A sample command-line handler might look like this (with a bit more error-checking, hopefully):

function handle(commandLine) {
  var ww = C[...].getService(I.nsIWindowWatcher);

  var found;
  while ((found = commandLine.findFlag("edit", false)) >= 0) {
    var uriarg = commandLine.getArgument(found + 1);
    var theuri = commandLine.resolveURI(uriarg);

    ww.openWindow(null, "chrome://editor/content/", null, "chrome", null, theuri);
    commandLine.removeArguments(found, found + 1);
  }

  found = commandLine.findFlag("editor", false);
  if (found >= 0) {
    ww.openWindow(null, "chrome://editor/content/", null, "chrome", null, null);
  }
}


Comments XUL:Axel Hecht

I'm not so happy about the numbers, like the

 commandLine.getArgument(found + 1);

and

 commandLine.removeArguments(found, found + 1);

I'd prefer to see just found there instead of found + 1.

bsmedberg says: Why, and how would it work? getArgument(found) returns "-arg" and getArgument(found + 1) return "param".

Could the gtk startup just be an additional command-line handler, disabled in embedding?

bsmedberg says: no. The startup sequencing does not allow for that.

Callek says: I agree with Axel on the ugliness of the look of that. Could we perhaps add a method similar to getArgumentValue(found) which would do what found + 1 does now in this case?

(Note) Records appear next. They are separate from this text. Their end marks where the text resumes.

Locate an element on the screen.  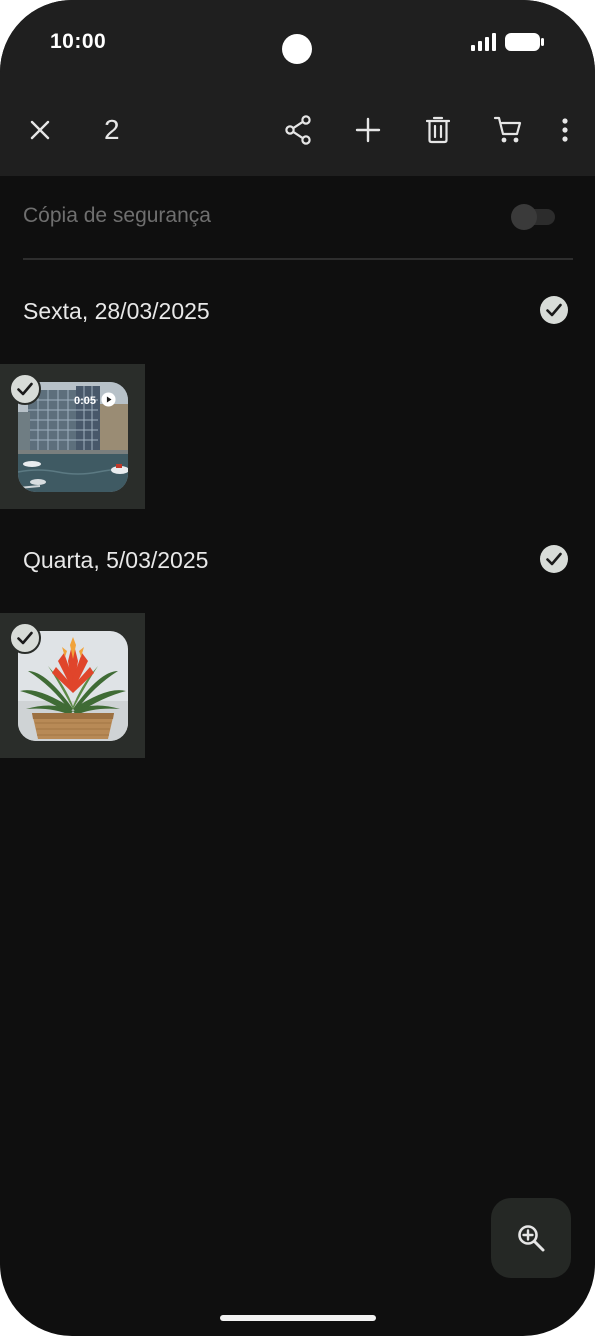
zoom-in-icon is located at coordinates (532, 1238).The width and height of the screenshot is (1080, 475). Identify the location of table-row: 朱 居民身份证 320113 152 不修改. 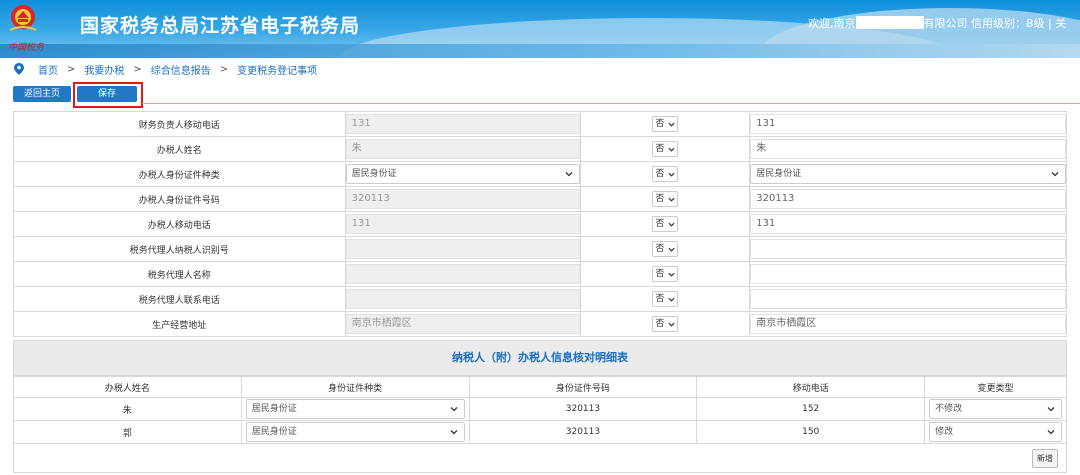
(540, 409). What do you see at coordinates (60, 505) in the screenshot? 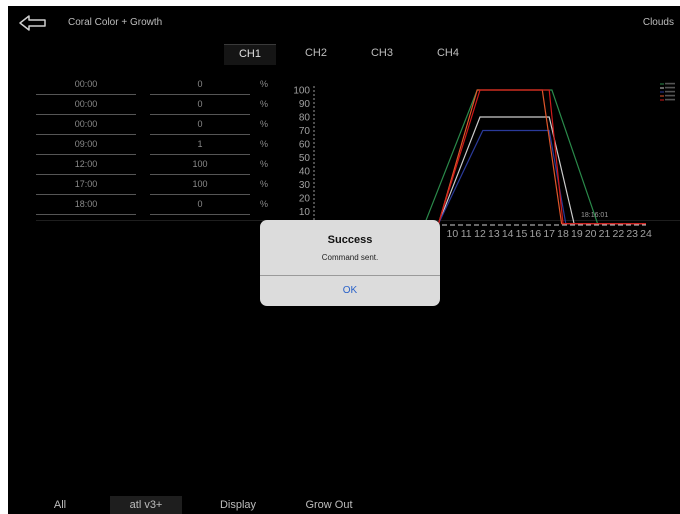
I see `bottom-tab-all: All` at bounding box center [60, 505]. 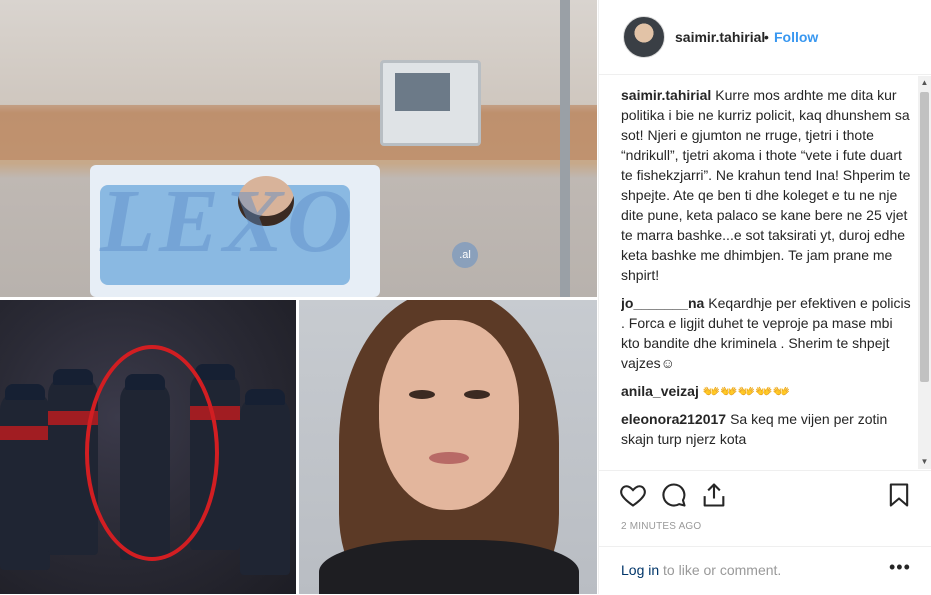 I want to click on scroll-thumb, so click(x=924, y=237).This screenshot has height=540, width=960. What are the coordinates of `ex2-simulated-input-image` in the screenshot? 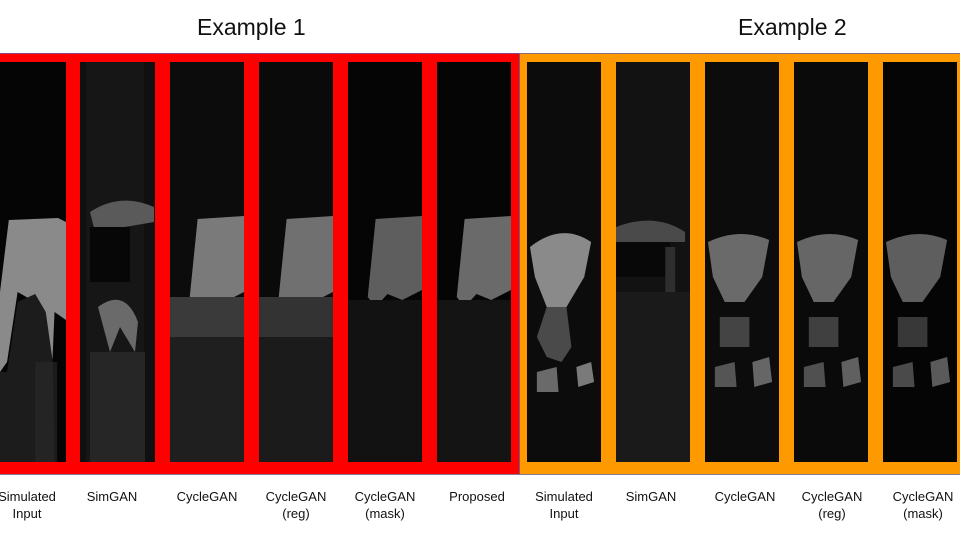 It's located at (564, 262).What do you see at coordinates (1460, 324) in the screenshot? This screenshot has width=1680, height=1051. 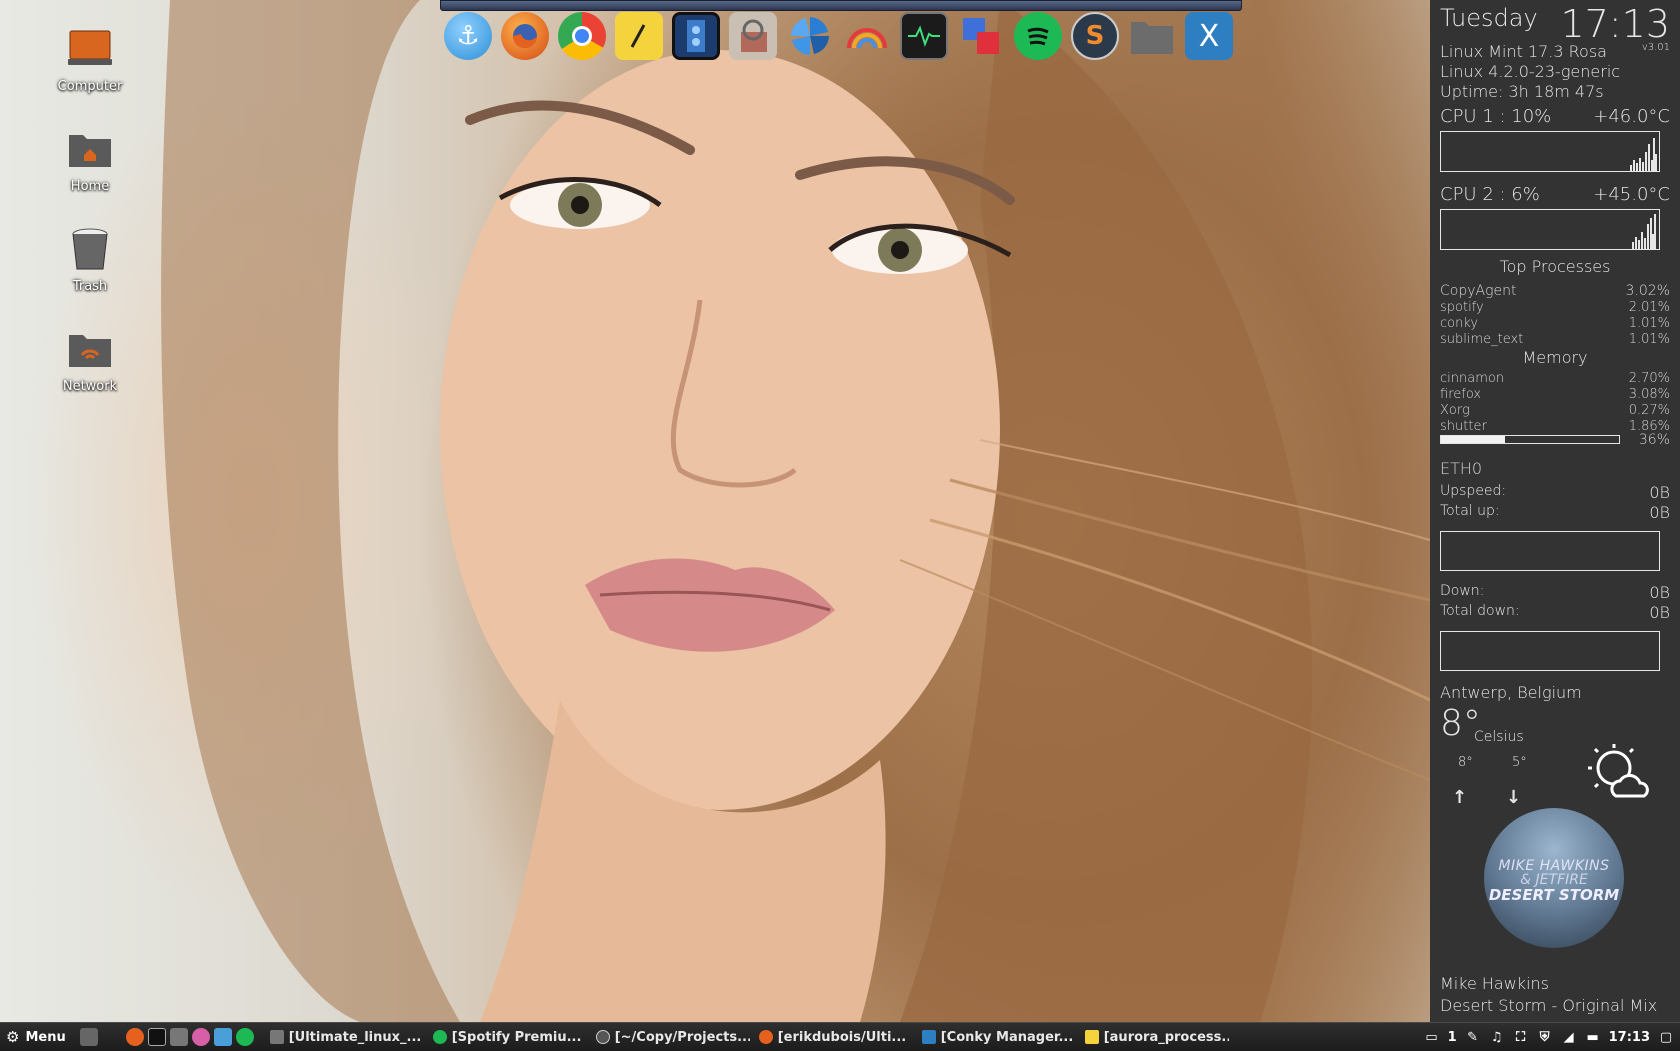 I see `process-name: conky` at bounding box center [1460, 324].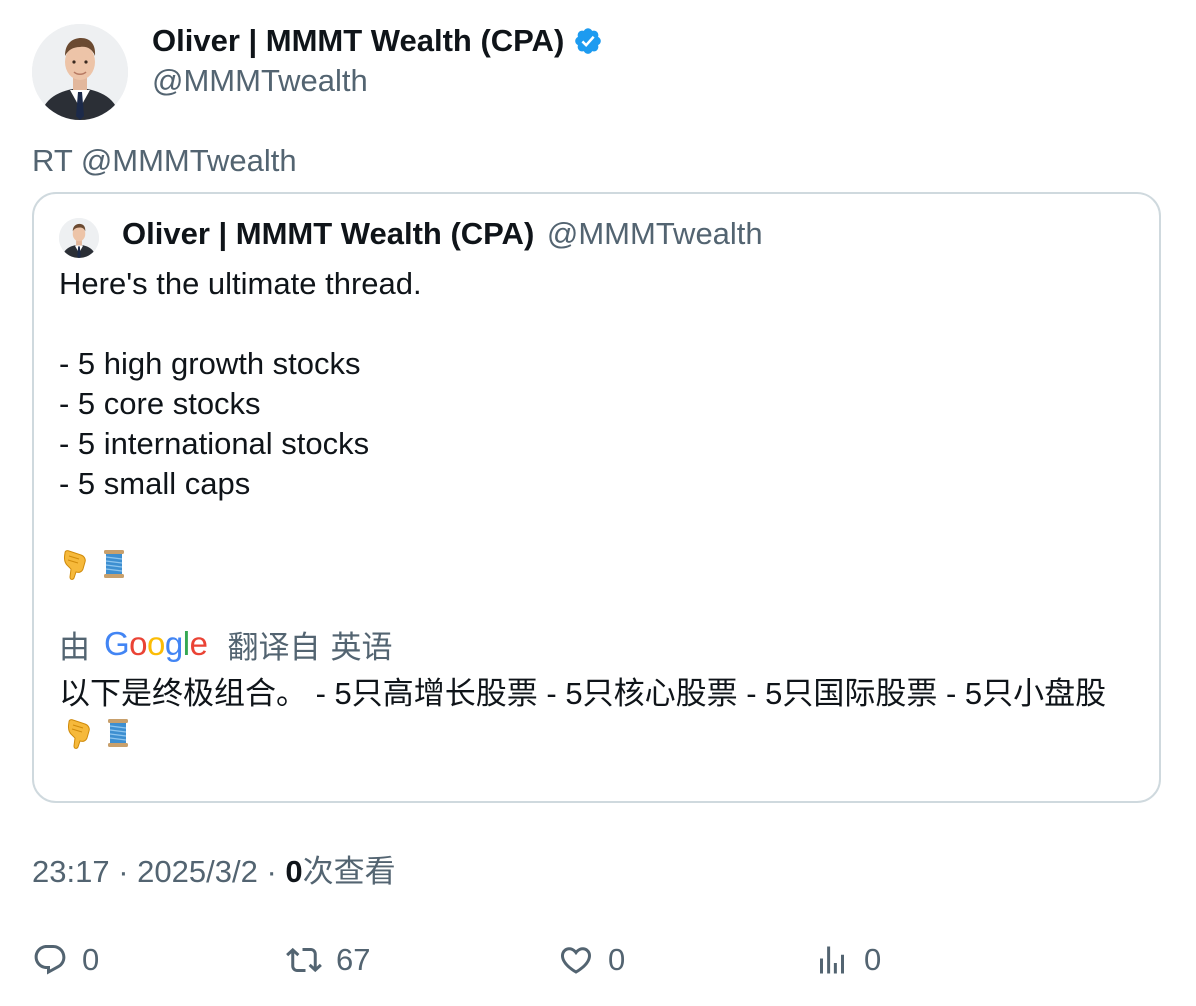 The height and width of the screenshot is (1006, 1196). Describe the element at coordinates (328, 960) in the screenshot. I see `retweet-button: 67` at that location.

Neil: maybe a function void extractArguments(in string flag, in unsigned long max, out unsigned long count, [retval, array, size_is(count)] out string args); which would remove the extracted args or return null on failure.

Neil: Is there need for a case where a handler doesn't want to open a window, doesn't want to suppress other handlers but may or may not want to suppress default window opening? Currently some of the handlers have hacks that say "don't open a default window if we are remoting".